`gwas_tutorial.ipynb` taking too long to run.
CI Is currently failing (e.g. https://github.com/pystatgen/sgkit/actions/runs/3251065111/jobs/5362259020) as the GWAS tutorial notebook is timing out. (default timeout is 30s, I've been running locally for a 5min and it is still going)
I assume this is a regression? Looking into it (I can't self-assign here yet).
Thanks for opening this @benjeffery - I was just about to open the same issue! This is a regression - started on Friday.
I can reproduce locally and I get the following log:
Traceback (most recent call last):
File "/Users/tom/miniconda3/envs/sgkit-doc-3.8/lib/python3.8/site-packages/nbclient/client.py", line 730, in _async_poll_for_reply
msg = await ensure_async(self.kc.shell_channel.get_msg(timeout=new_timeout))
File "/Users/tom/miniconda3/envs/sgkit-doc-3.8/lib/python3.8/site-packages/nbclient/util.py", line 96, in ensure_async
result = await obj
File "/Users/tom/miniconda3/envs/sgkit-doc-3.8/lib/python3.8/site-packages/jupyter_client/channels.py", line 230, in get_msg
raise Empty
_queue.Empty
During handling of the above exception, another exception occurred:
Traceback (most recent call last):
File "/Users/tom/miniconda3/envs/sgkit-doc-3.8/lib/python3.8/site-packages/jupyter_cache/executors/utils.py", line 58, in single_nb_execution
executenb(
File "/Users/tom/miniconda3/envs/sgkit-doc-3.8/lib/python3.8/site-packages/nbclient/client.py", line 1204, in execute
return NotebookClient(nb=nb, resources=resources, km=km, **kwargs).execute()

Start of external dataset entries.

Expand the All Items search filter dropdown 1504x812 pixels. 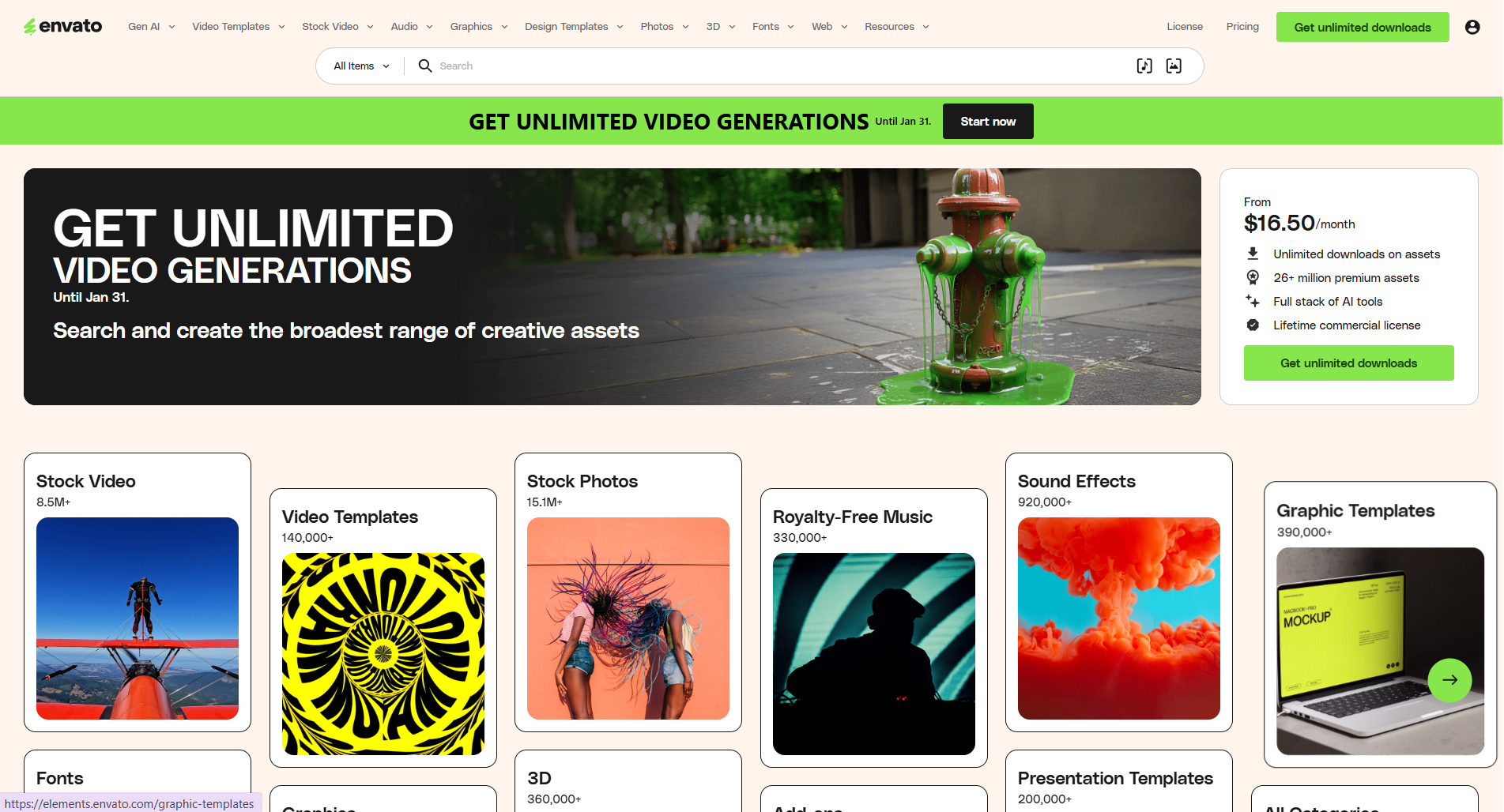[361, 66]
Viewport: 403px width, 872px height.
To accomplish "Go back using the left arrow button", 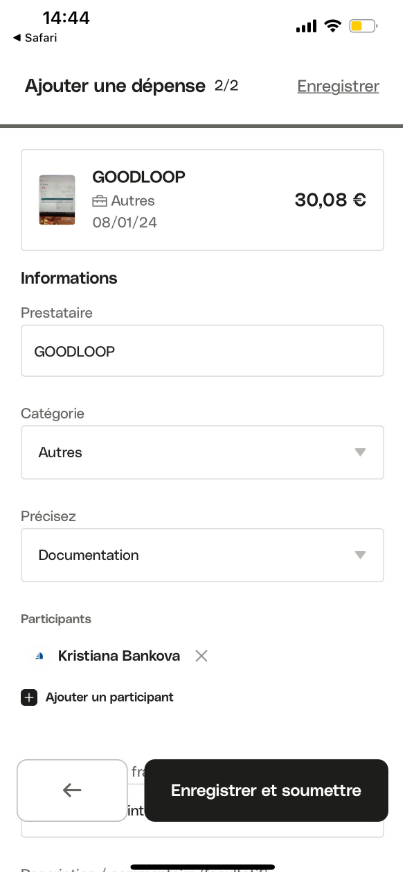I will point(72,790).
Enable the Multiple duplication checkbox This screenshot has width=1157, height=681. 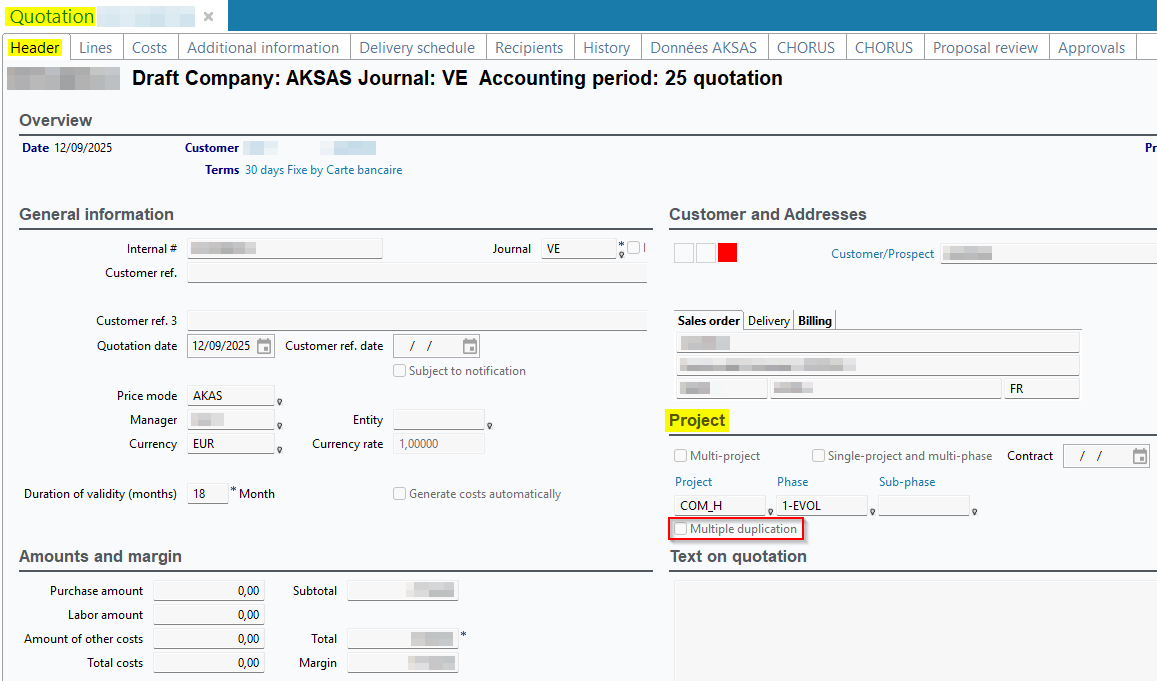coord(681,529)
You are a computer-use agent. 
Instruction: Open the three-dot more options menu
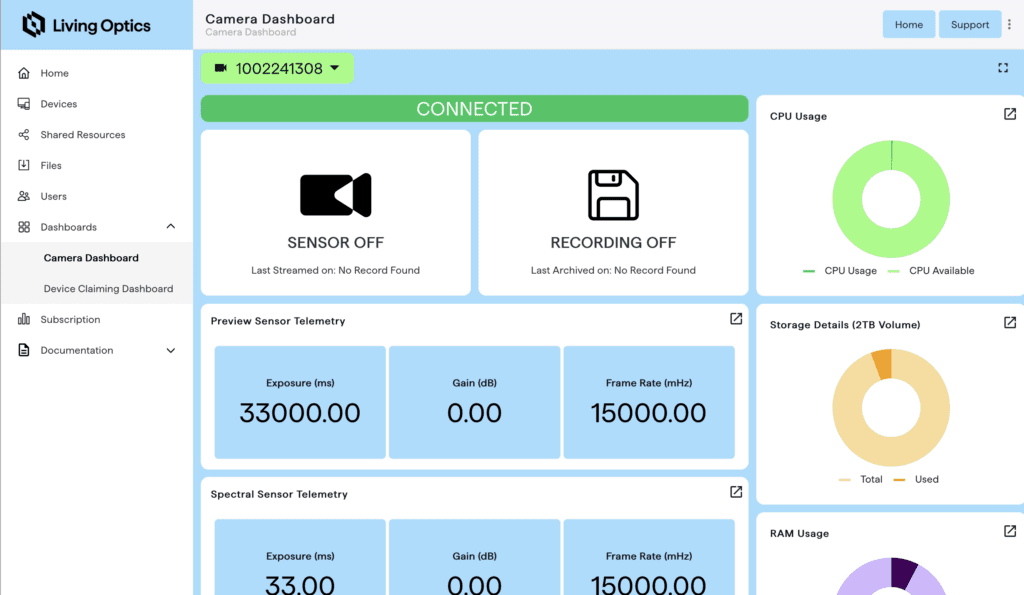(x=1009, y=25)
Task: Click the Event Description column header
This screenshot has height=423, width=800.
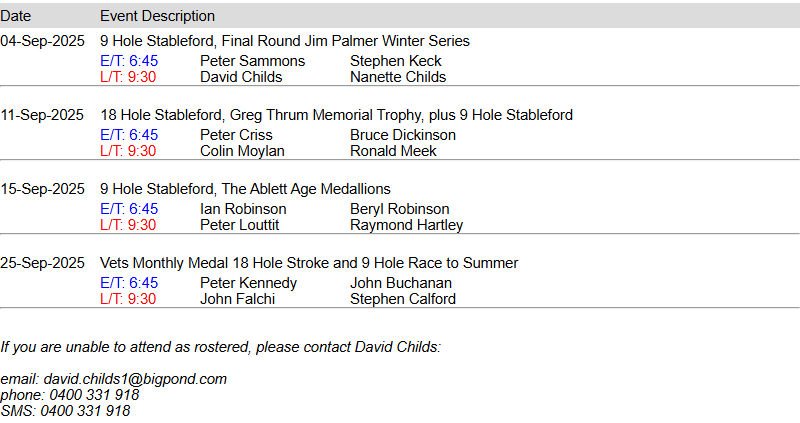Action: click(157, 16)
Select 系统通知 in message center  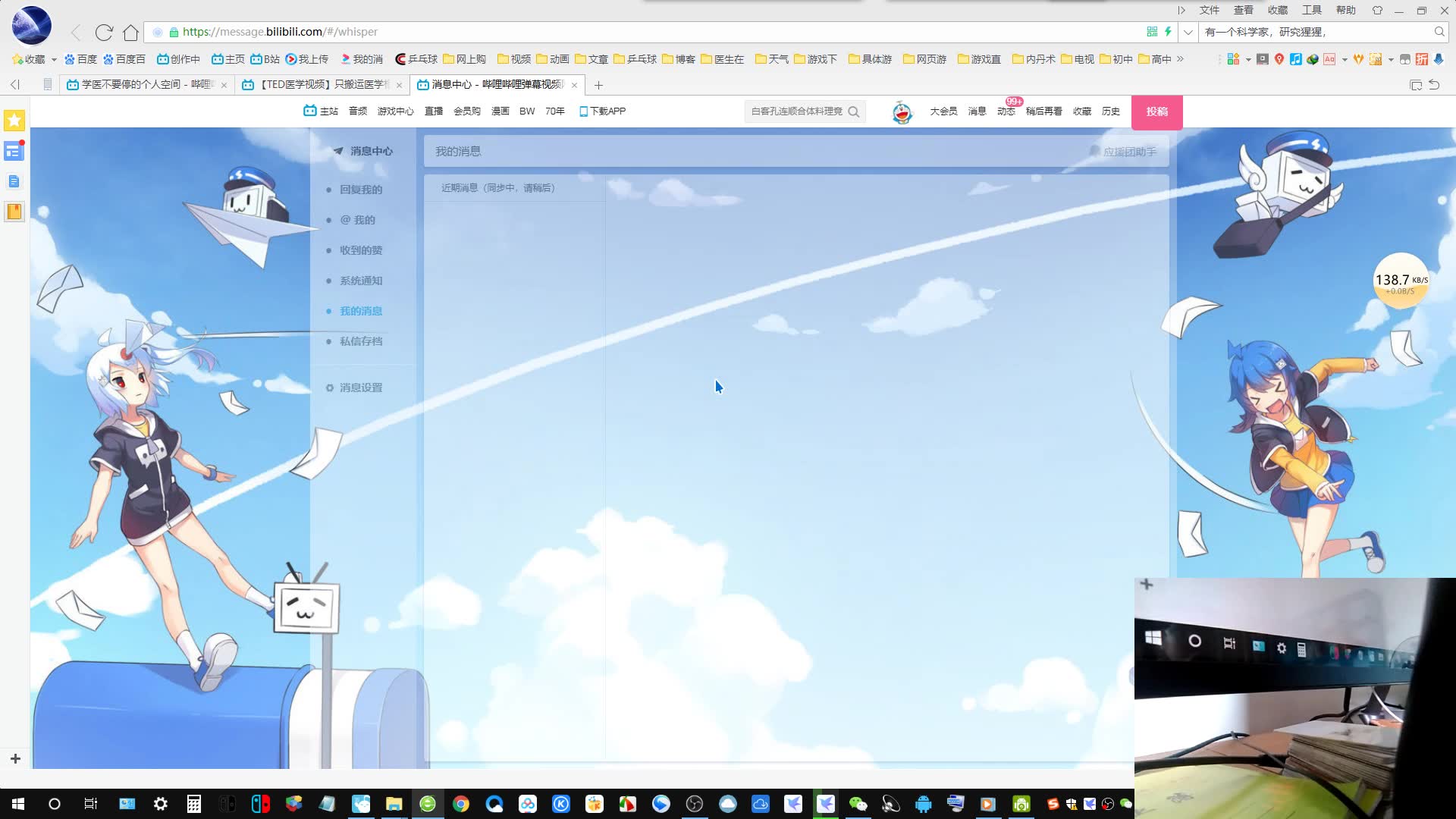[x=361, y=281]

File "/Users/tom/miniconda3/envs/sgkit-doc-3.8/lib/python3.8/site-packages/nbclient/util.py", line 84, in wrapped
return just_run(coro(*args, **kwargs))
File "/Users/tom/miniconda3/envs/sgkit-doc-3.8/lib/python3.8/site-packages/nbclient/util.py", line 62, in just_run
return loop.run_until_complete(coro)
File "/Users/tom/miniconda3/envs/sgkit-doc-3.8/lib/python3.8/asyncio/base_events.py", line 616, in run_until_complete
return future.result()
File "/Users/tom/miniconda3/envs/sgkit-doc-3.8/lib/python3.8/site-packages/nbclient/client.py", line 663, in async_execute
await self.async_execute_cell(
File "/Users/tom/miniconda3/envs/sgkit-doc-3.8/lib/python3.8/site-packages/nbclient/client.py", line 949, in async_execute_cell
exec_reply = await self.task_poll_for_reply
File "/Users/tom/miniconda3/envs/sgkit-doc-3.8/lib/python3.8/site-packages/nbclient/client.py", line 754, in _async_poll_for_reply
await self._async_handle_timeout(timeout, cell)
File "/Users/tom/miniconda3/envs/sgkit-doc-3.8/lib/python3.8/site-packages/nbclient/client.py", line 801, in _async_handle_timeout
raise CellTimeoutError.error_from_timeout_and_cell(
nbclient.exceptions.CellTimeoutError: A cell timed out while it was being executed, after 30 seconds.
The message was: Cell execution timed out.
Here is a preview of the cell contents:
-------------------
dp = ds.call_DP.where(ds.call_DP >= 0) # filter out missing
sample_dp_mean = dp.mean(dim="variants")
sample_dp_mean.attrs["long_name"] = "Mean Sample DP"
ds["sample_dp_mean"] = sample_dp_mean # add new data array to dataset
ds.plot.scatter(x="sample_dp_mean", y="sample_call_rate", size=8, s=10);
-------------------
Running the notebook manually doesn't cause the problem - that cell runs instantly.
Running the notebook manually doesn't cause the problem - that cell runs instantly.
I'm not finding that! Locally the cell takes several minutes. (I'm on matplotlib==3.6.1 if that makes any difference as it seem to be plotting releated)
Diffing the installed dependencies of the failing build with the last successful shows that this is due to xarray==2022.10.0.
Locally, xarray==2022.9.0 completes the build in 44s. Looking into what changed.
You're right - I was running the wrong cell - I can reproduce it in the notebook now.
From https://github.com/pydata/xarray/releases/tag/v2022.10.0: "This release brings numerous bugfixes, a change in minimum supported versions, and a new scatter plot method for DataArrays."
Yeah, https://github.com/pydata/xarray/pull/6778 completely replaced the scatter code.
Heh, the output (after a while) is completly different!

It's fine to pin xarray on an older version while we address this (if there's no obvious fix) - that would unblock the other issues.
The underlying issue hasn't been fixed (see #1122), so it might be worth reporting upstream @benjeffery?
Can we do the scatter plot with matplotlib or something to avoid the problem?